TEXTO DE LEITURA:
Será que a convicção de Descartes e de todos aqueles que, no decorrer dos tempos, defenderam que são necessários dois princípios de natureza diferente para a compreensão da realidade continua inexpugnável? Parece ser esta a questão que, não obstante, o maravilhoso progresso da ciência e da tecnologia, permanece de pé e a razão de António Damásio não parece ser suficiente para a dirimir. Esta mesma constatação é ainda mais gritante quando Damásio aborda o nascimento do eu e a emergência da consciência.


Nascimento do eu e a emergência da consciência.

Este passo na tese evolutiva defendida por António Damásio é ainda muito mais problemático e complicado embora tudo seja apresentado de uma forma extremamente simples. Aos meus olhos, Damásio defende que quando a mente é assumida por um eu, na sua dimensão subjectiva e objectiva, inspirando-se em William James, torna-se consciente. Ou seja, nesse mesmo momento, emerge a consciência que irá depois fazer o seu caminho, da proto-consciência à consciência auto-biográfica ancorada na consciência nuclear. Damásio procura basear a sua explicação no princípio evolutivo da matéria mas, na verdade, ficamos sem saber como, de repente ou no decurso de milhares de milhões de anos, aparece esse eu como dono e senhor do processo, que toma decisão nos mapeamentos das imagens do cérebro e das percepções, representações e memórias da mente e as torna conscientes, as conceptualiza e as transforma em raciocínios. Sabemos, de há muito, que o eu enquanto sujeito de conhecimento toma toda a iniciativa através do seu próprio corpo e, especialmente, do cérebro e todos os seus mecanismos cognitivos ao nível sensorial e do entendimento, mapeando através padrões neurais, redes de imagens, de sensações, percepções, ideias o seu mundo interior e exterior que lhe chega da realidade corporal interna e externa das mais variadas formas e através de diversos estímulos. Ou seja, o eu, com todo o equipamento que lhe é fornecido pelo corpo que integra naturalmente toda a arquitectura e funcionamento do sistema nervoso central e periférico e a mente, a sua dimensão espiritual, toma toda a iniciativa na acção de conhecer os objectos, os acontecimentos e as relações que lhe são presentes através dos mais diversos estímulos que, de certa forma, como luzeiros, assinalam a vinda à presença de tudo o que é real. Damásio, na verdade, não admite esta dupla realidade corporal e espiritual mas apenas um contínuo, produto da simples evolução que é susceptível de atingir níveis de complexificação e organização mais ou menos perfeitos como mente, como eu e como consciência proto, nuclear e autobiográfica.

OBJETIVO: Segundo o texto de leitura, por que o autor acha problemático o passo em que Damásio explica o nascimento do eu e a emergência da consciência? Responda em uma a três frases.

LINHAS MOSTRADAS:
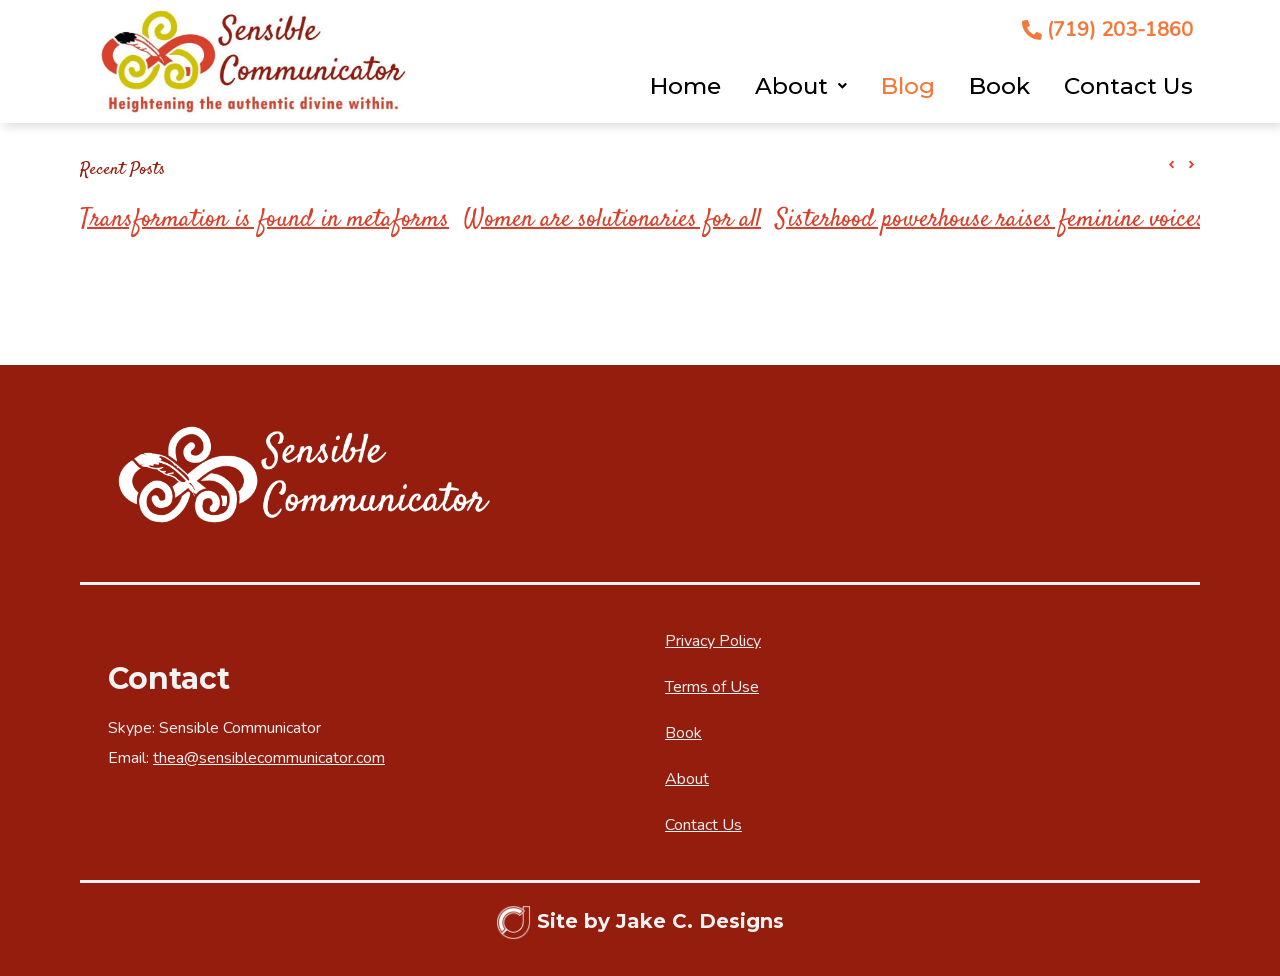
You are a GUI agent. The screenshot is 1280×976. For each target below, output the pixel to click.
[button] (1191, 165)
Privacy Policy (713, 641)
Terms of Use (712, 687)
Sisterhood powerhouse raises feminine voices (990, 219)
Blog (908, 86)
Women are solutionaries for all (612, 219)
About (801, 86)
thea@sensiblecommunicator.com (269, 758)
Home (685, 86)
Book (999, 86)
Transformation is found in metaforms (264, 219)
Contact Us (1128, 86)
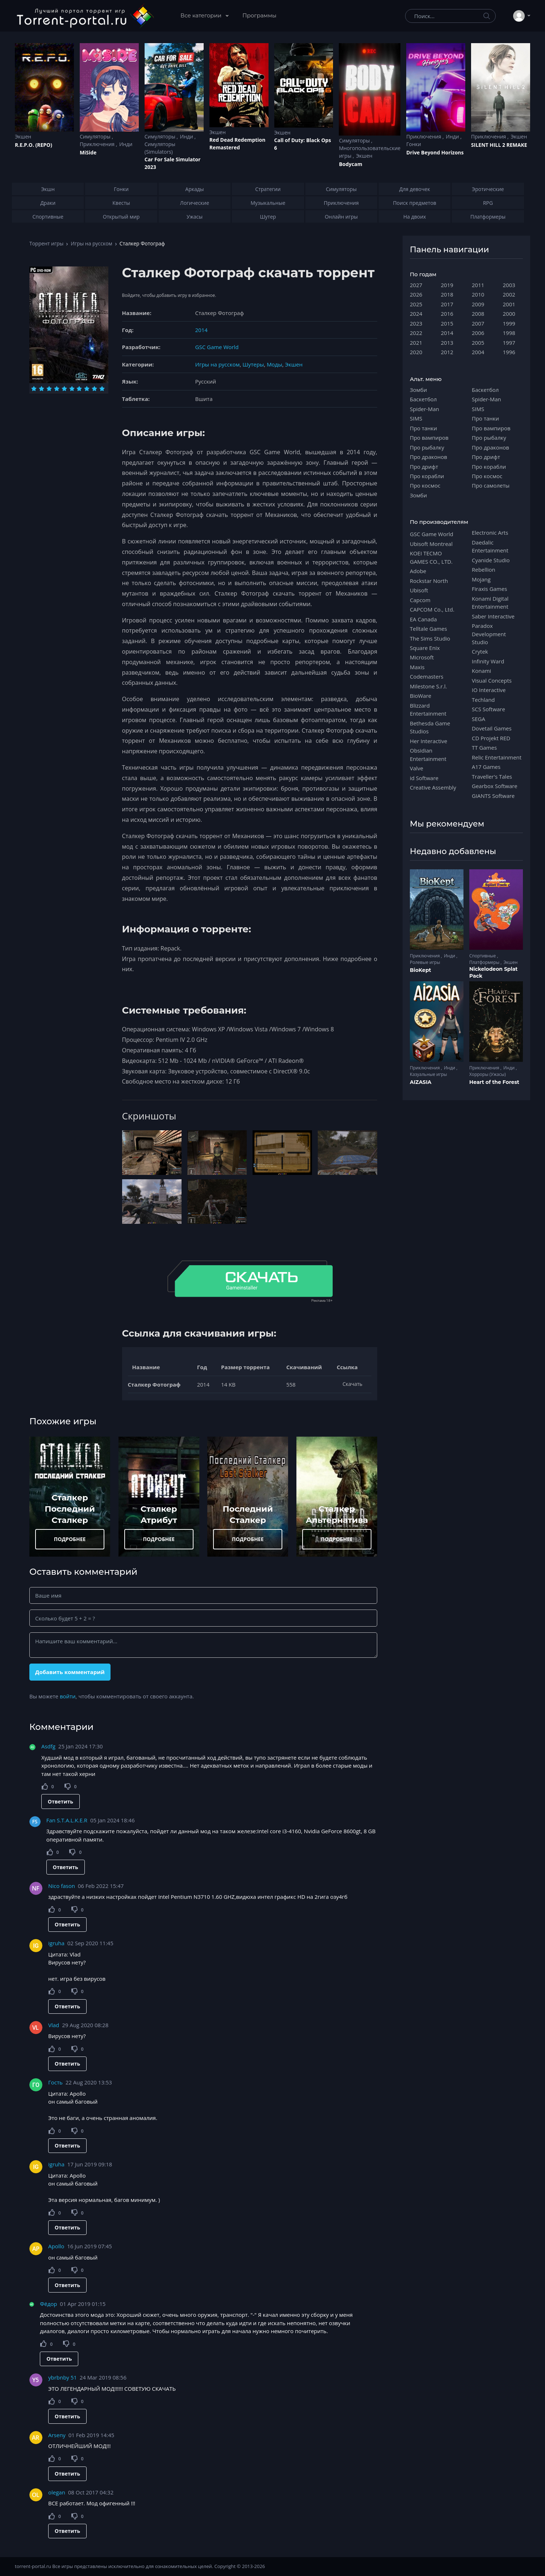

RESPOSTA ESCRITA: Damásio tenta apoiar sua explicação no princípio evolutivo da matéria, mas o autor diz que ficamos sem saber como aparece esse eu. Não se sabe se ele surge de repente ou ao longo de milhares de milhões de anos como dono e senhor do processo, o eu que decide sobre os mapeamentos das imagens do cérebro e sobre as percepções, representações e memórias da mente e as torna conscientes.